[Data on where targets appear]
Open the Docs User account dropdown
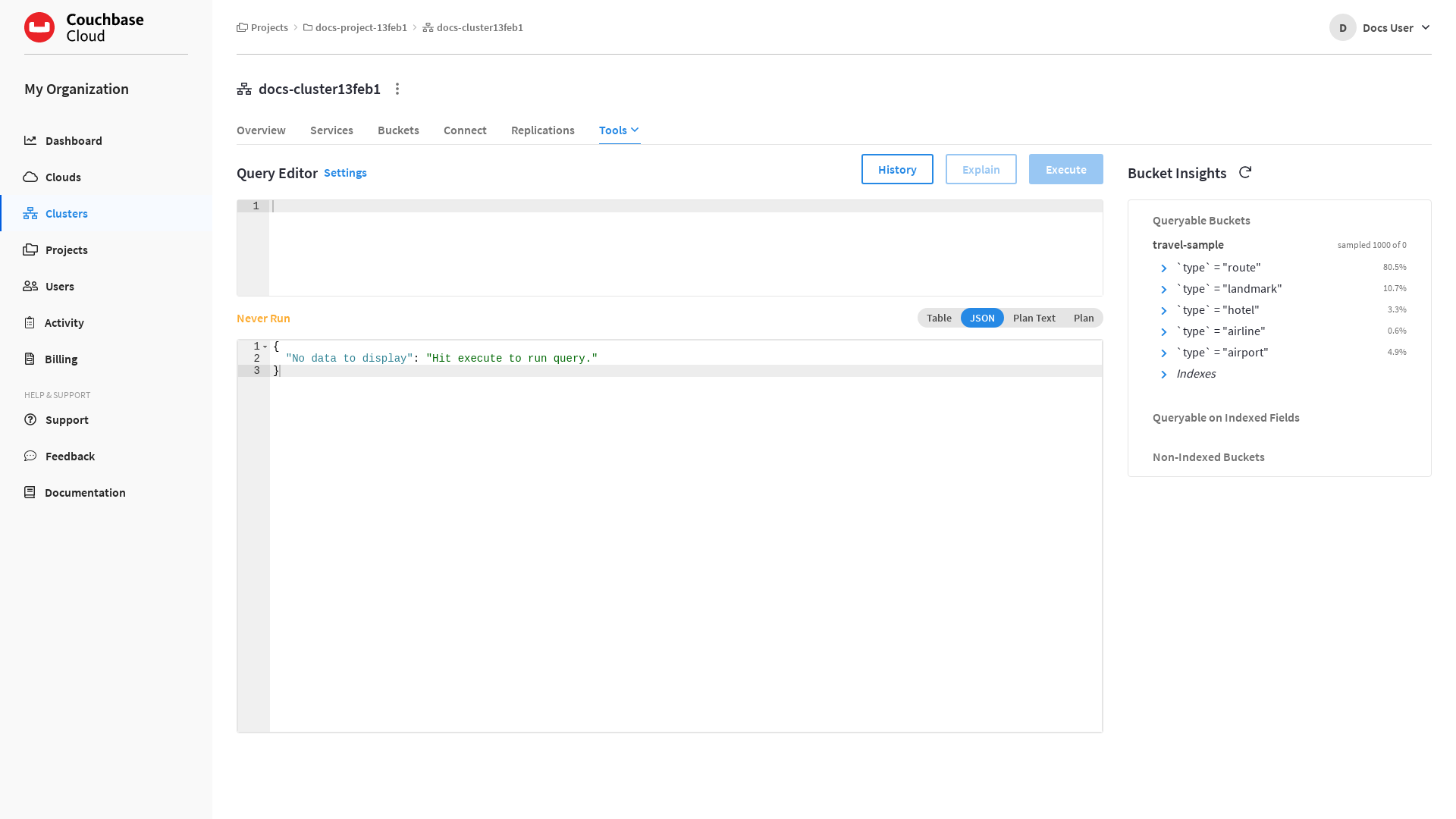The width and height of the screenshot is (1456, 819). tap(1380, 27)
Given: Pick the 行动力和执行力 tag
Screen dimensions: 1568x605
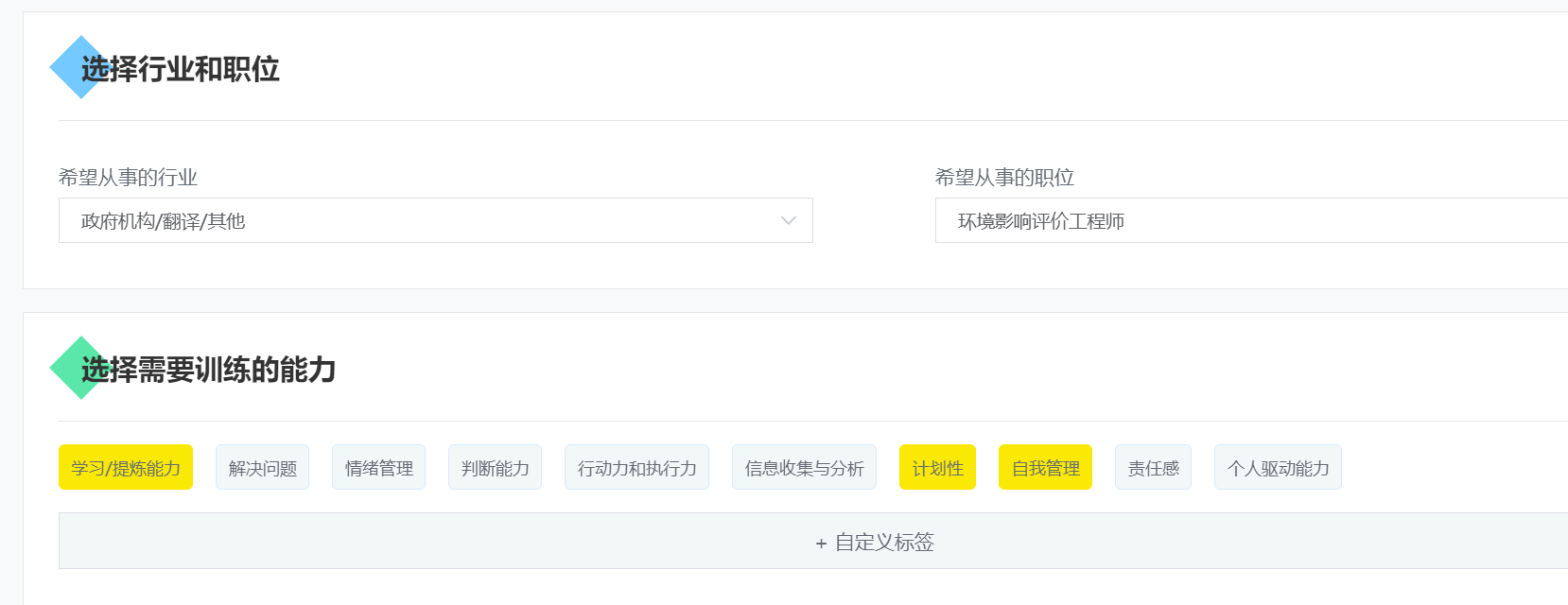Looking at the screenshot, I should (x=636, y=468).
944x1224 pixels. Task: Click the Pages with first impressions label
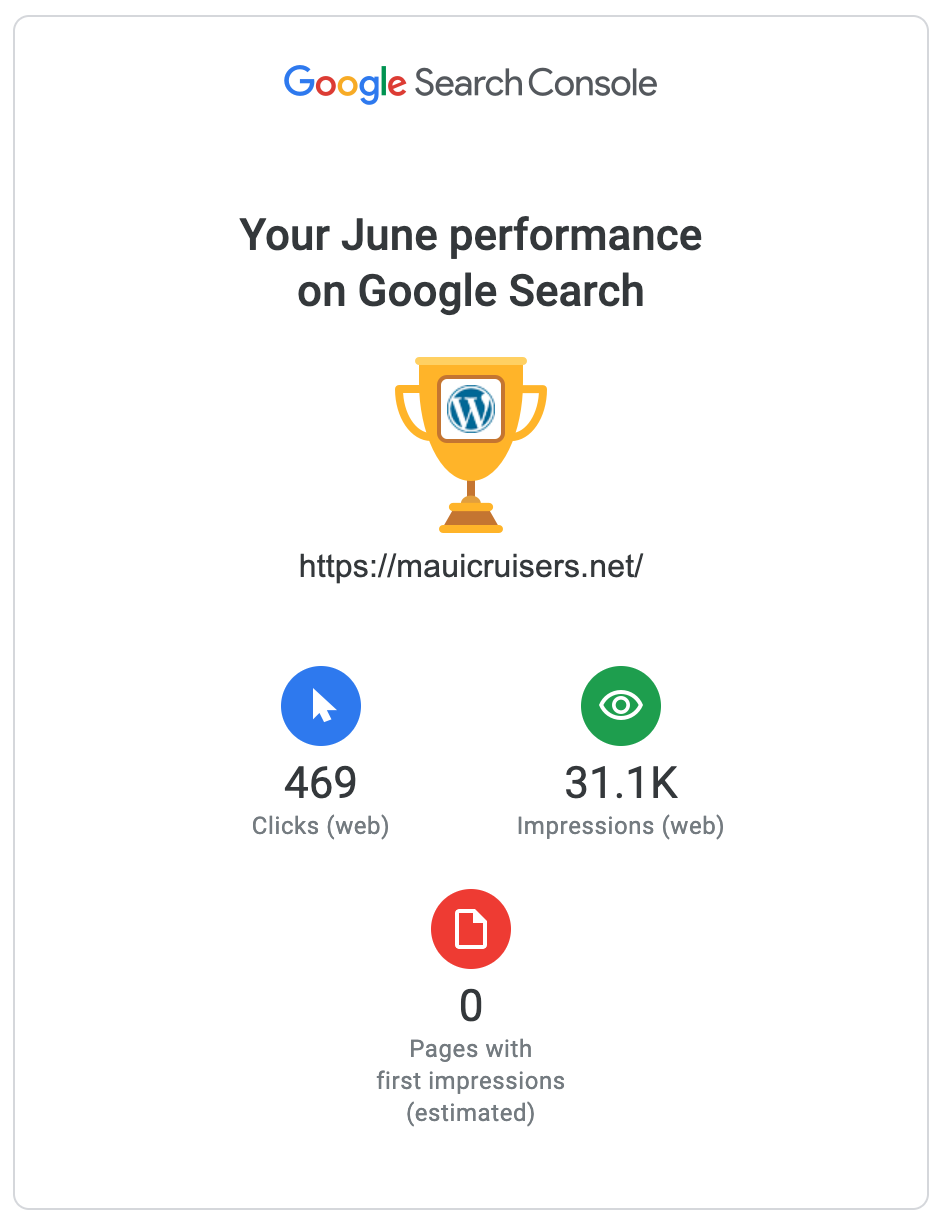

=== YOUR GOAL ===
Copy the data word for word, beginning at the line that contains "Given: Pick the 行动力和执行力 tag" and continuing through the end of the data. Leave out the pictures.

=== FINAL RESULT ===
Given: Pick the 行动力和执行力 tag
Screen dimensions: 1568x605
Looking at the screenshot, I should (x=636, y=468).
944x1224 pixels. Task: Click the Pages with first impressions label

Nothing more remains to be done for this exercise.